Bilim adamları ilk insanların 350500 milyon yıl önce Afrika’da yaşadığı, buna karşılık ırksal farklılıkların ancak 100.000 yıl önce ortaya çıktığı konusunda birleşiyorlar. Böylece insanların aynı kökten türediği, önce eski dünyaya ardından da yeni dünyaya yayıldığı öne sürülmektedir.
Asıl Yurtlarından uzaklara göç edince insanlar arasında
farklılaşmalar doğdu. Değişik fiziksel özellikleri olan halklar ya da ırklar
oluştu. Irkçılık, ırklar arasındaki fiziksel farklılıkların insanların
yeteneklerinde farklılıklar yarattığını ve bazı ırkların ötekilerden üstün
olduğunu savunan görüş ya da önyargıdır. Bu görüşler insanları derilerinin
rengine göre beyaz, siyah, sarı, esmer ve kızıl olarak ayıran sınıflandırmaları
temel almıştır.
Fransız etnoloji uzmanı Joseph Arthur Gobineau ve sonradan
Alman uyruğuna geçen İngiliz siyaset bilimcisi Houston Stewart Chamberlain
ırklar arasında bir sınıflandırma yaparak, bunu beyaz ırkın üstünlüğünü
kanıtlayacak bir kurama dönüştürmek istediler.

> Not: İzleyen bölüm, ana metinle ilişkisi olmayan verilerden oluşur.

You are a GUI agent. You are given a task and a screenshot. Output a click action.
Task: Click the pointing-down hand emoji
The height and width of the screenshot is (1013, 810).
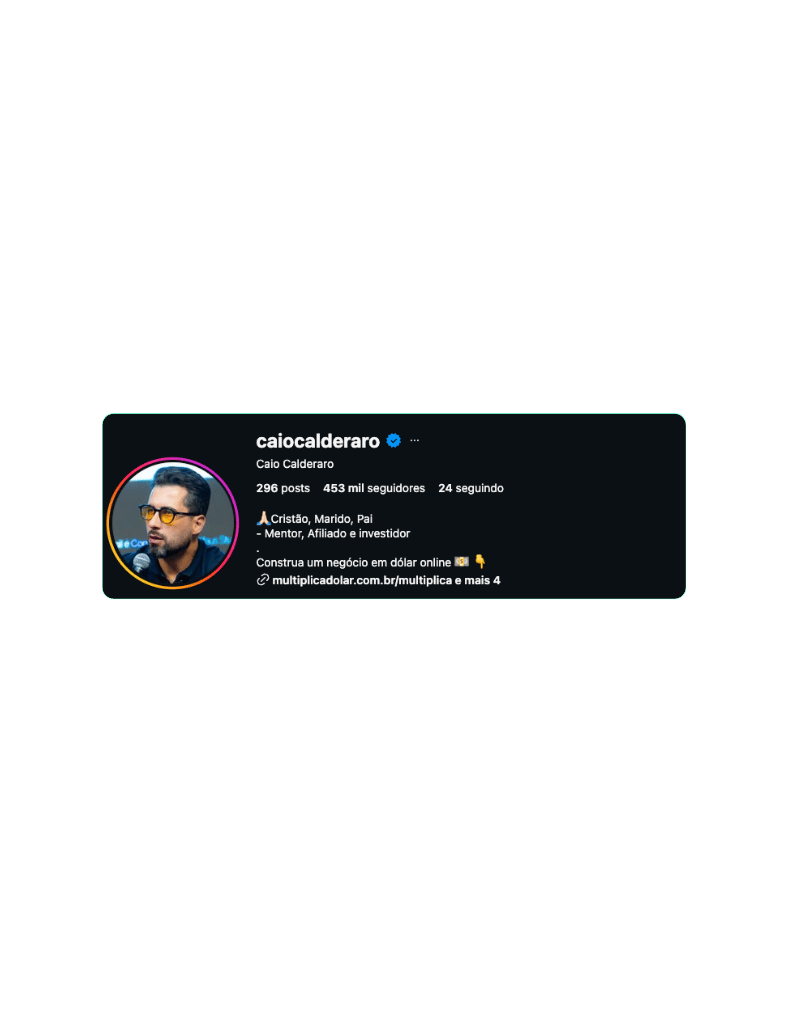point(481,561)
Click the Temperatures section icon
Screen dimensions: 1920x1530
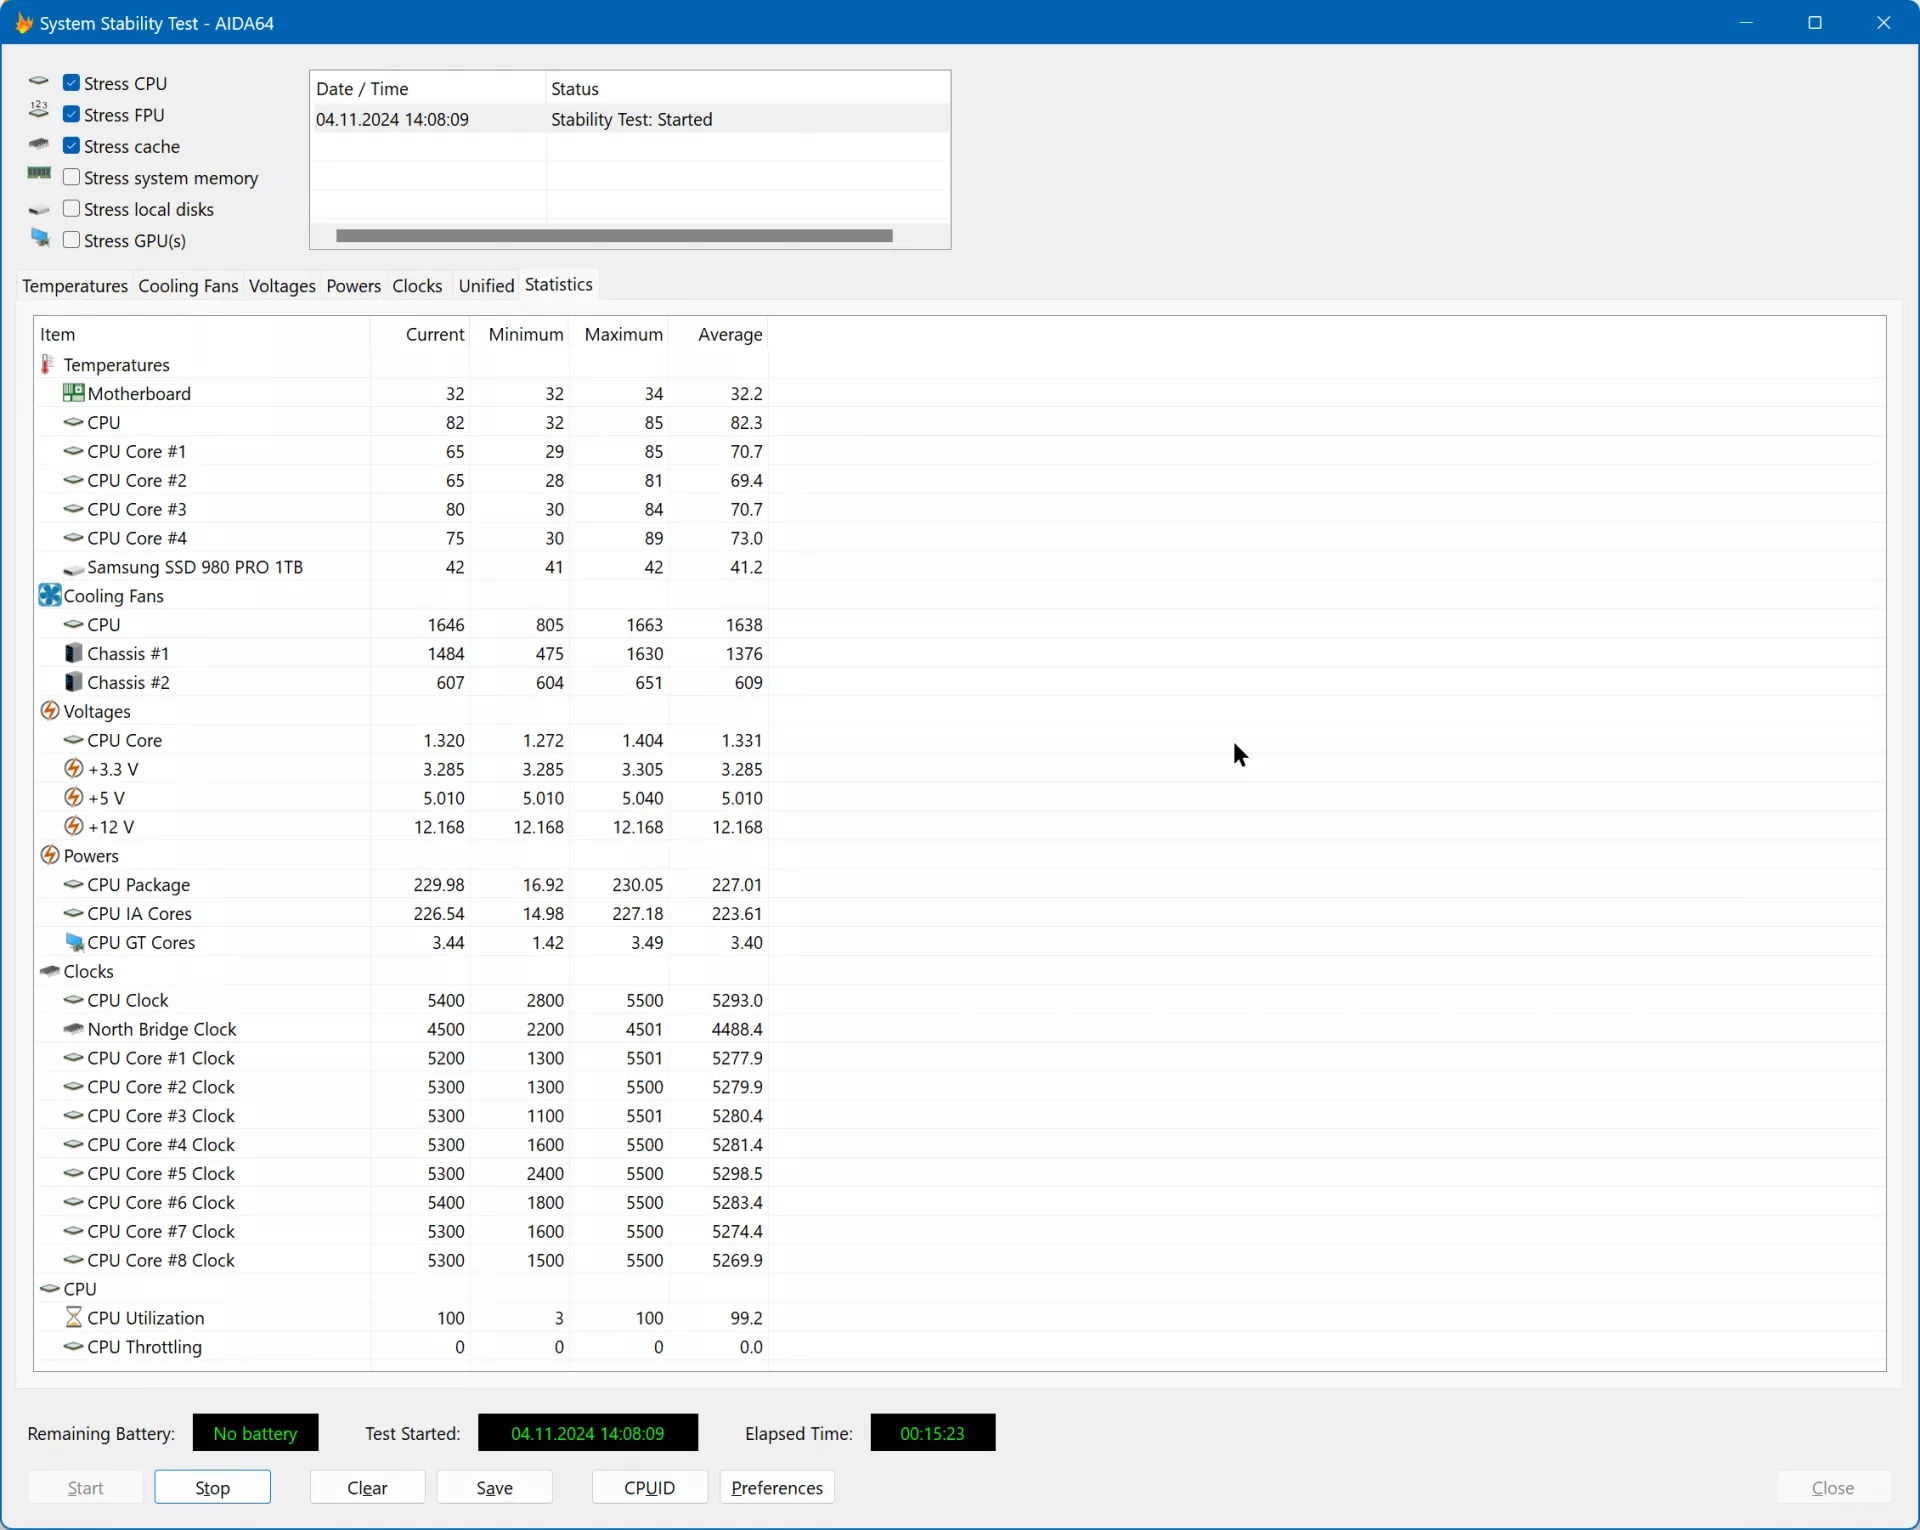click(x=47, y=362)
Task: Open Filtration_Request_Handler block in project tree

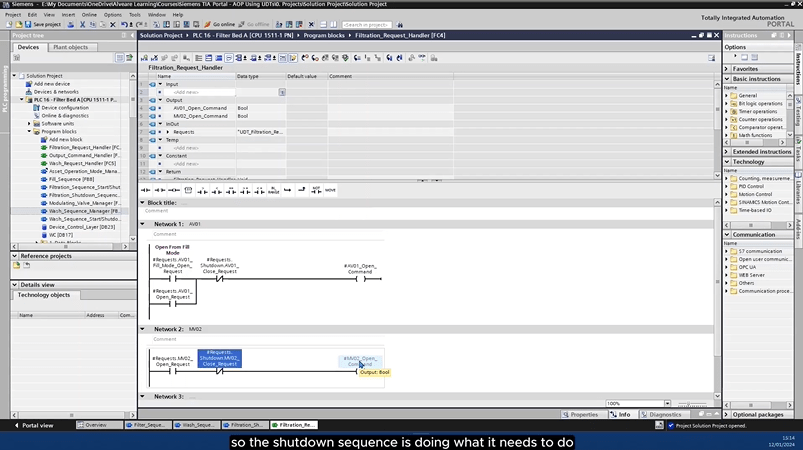Action: [84, 147]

Arik ırk kavramını ortaya atarak, bu ırkın insanlığın gerçekleştirdiği
tüm uygarlıkların tek yaratıcısı olduğunu savundular. Bu tezler Batı Avrupa’da
ırkçılığın körüklenmesine yol açtı. Bugün artık önemini yitirmiş olan bu savlar
arasında beyaz ırkın başka ırklara karışmadığı sürece gelişeceği de vardı. Bu
türden değerlendirmelere dayanan ırkçılara göre, beyaz ırktan olmayan insanlar
geri zekalı, yeteneksiz ve ahlaksızdır. Irkçılar kendilerinden aşağı gördükleri
insanlara karşı ayrımcılık uygular, onlara hak ve fırsat eşitliği tanımazlar.